## What you are asked to do
Render the entries below as a Markdown table with the columns Row and Line, numbering each line of text and skipping blank lines. Leave the pictures out of the table.

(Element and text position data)
★ ★ ★ ★

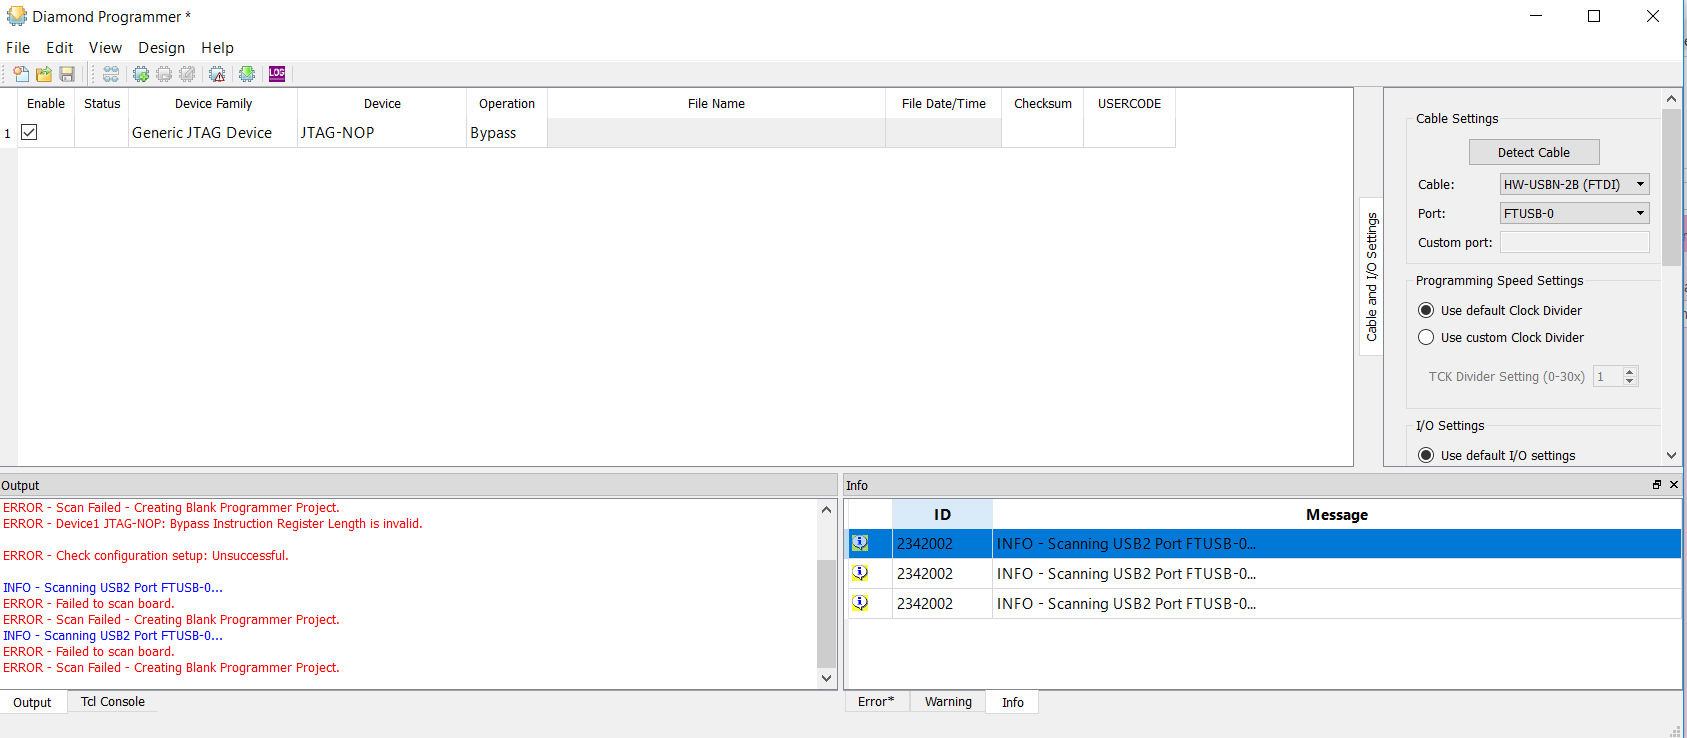This screenshot has width=1687, height=738.
Task: Select Use custom Clock Divider option
Action: (x=1426, y=338)
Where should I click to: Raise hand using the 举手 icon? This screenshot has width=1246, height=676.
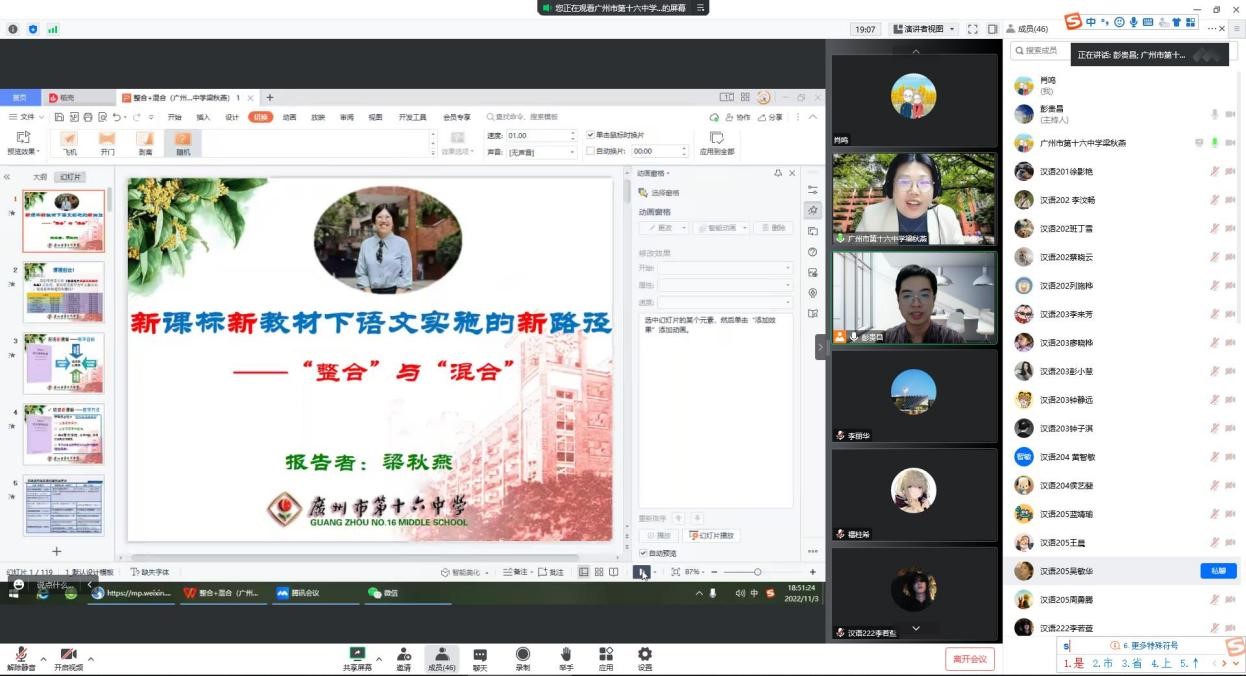tap(565, 655)
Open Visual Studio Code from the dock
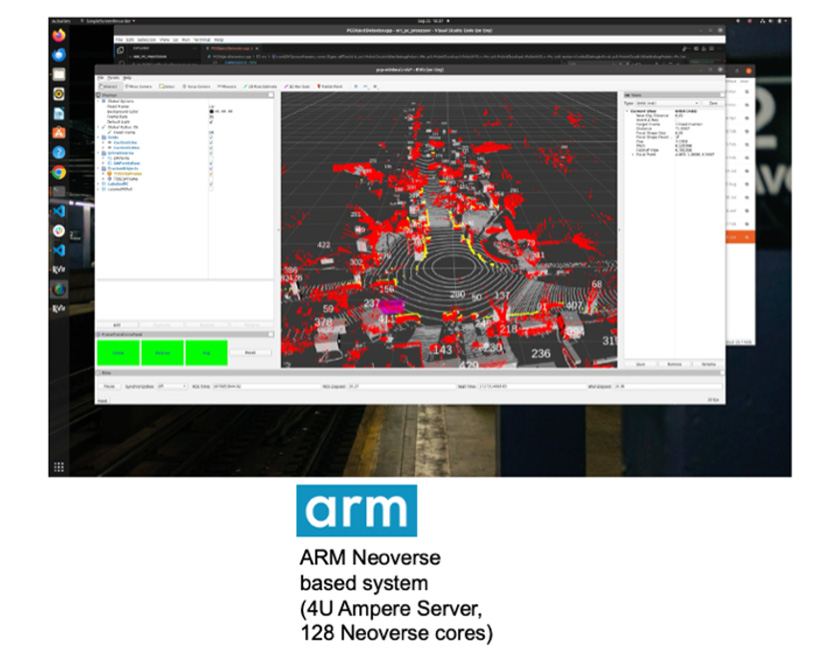Viewport: 840px width, 660px height. [59, 211]
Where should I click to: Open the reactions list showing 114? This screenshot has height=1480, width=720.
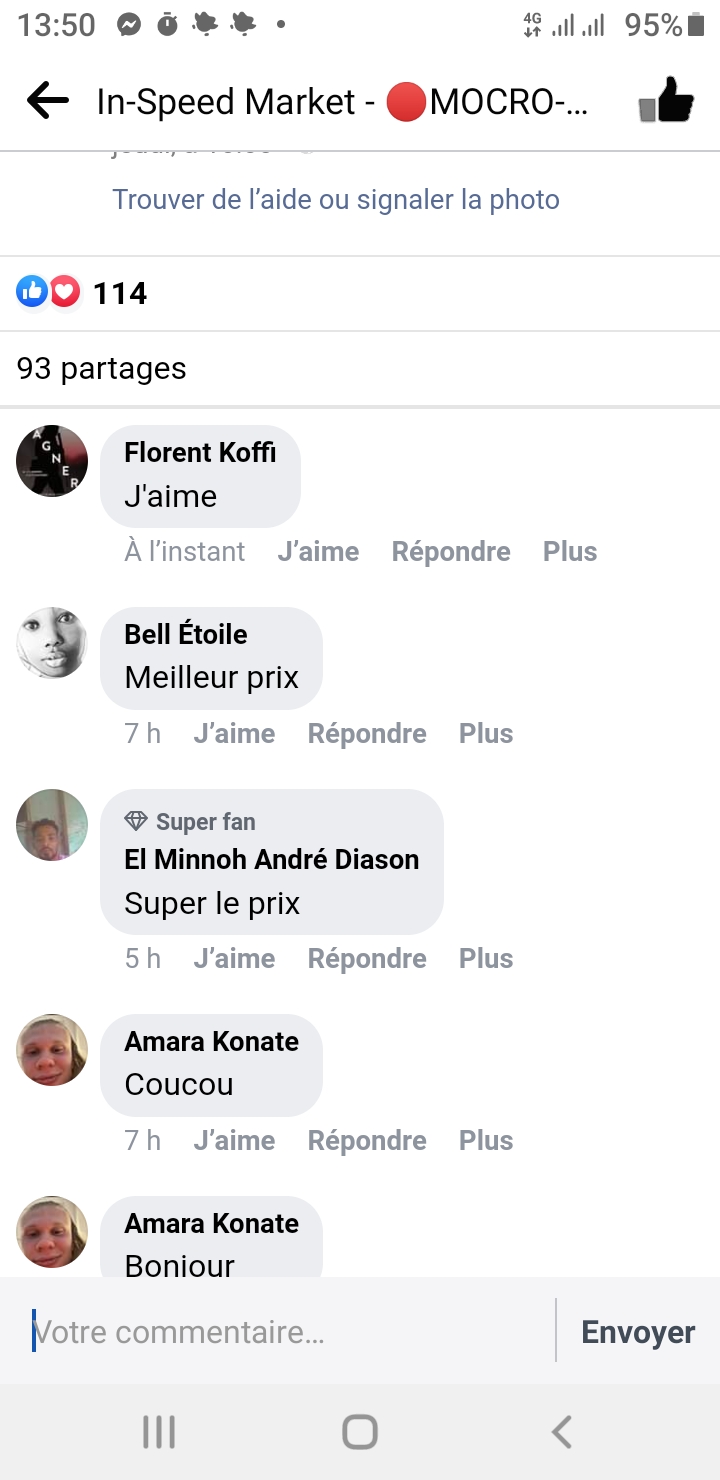[x=82, y=293]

★ ★ ★ ★

## Right answer
| Row | Line |
|---|---|
| 1 | This screenshot has width=1687, height=738. |
| 2 | Task: Select Use custom Clock Divider option |
| 3 | Action: (x=1426, y=338) |
| 4 | Where should I click to: Raise hand using the 举手 icon? This screenshot has width=1246, height=676. |
| 5 | tap(565, 655) |
| 6 | Open Visual Studio Code from the dock |
| 7 | Viewport: 840px width, 660px height. [59, 211] |
| 8 | Where should I click to: Open the reactions list showing 114? This screenshot has height=1480, width=720. |
| 9 | [x=82, y=293] |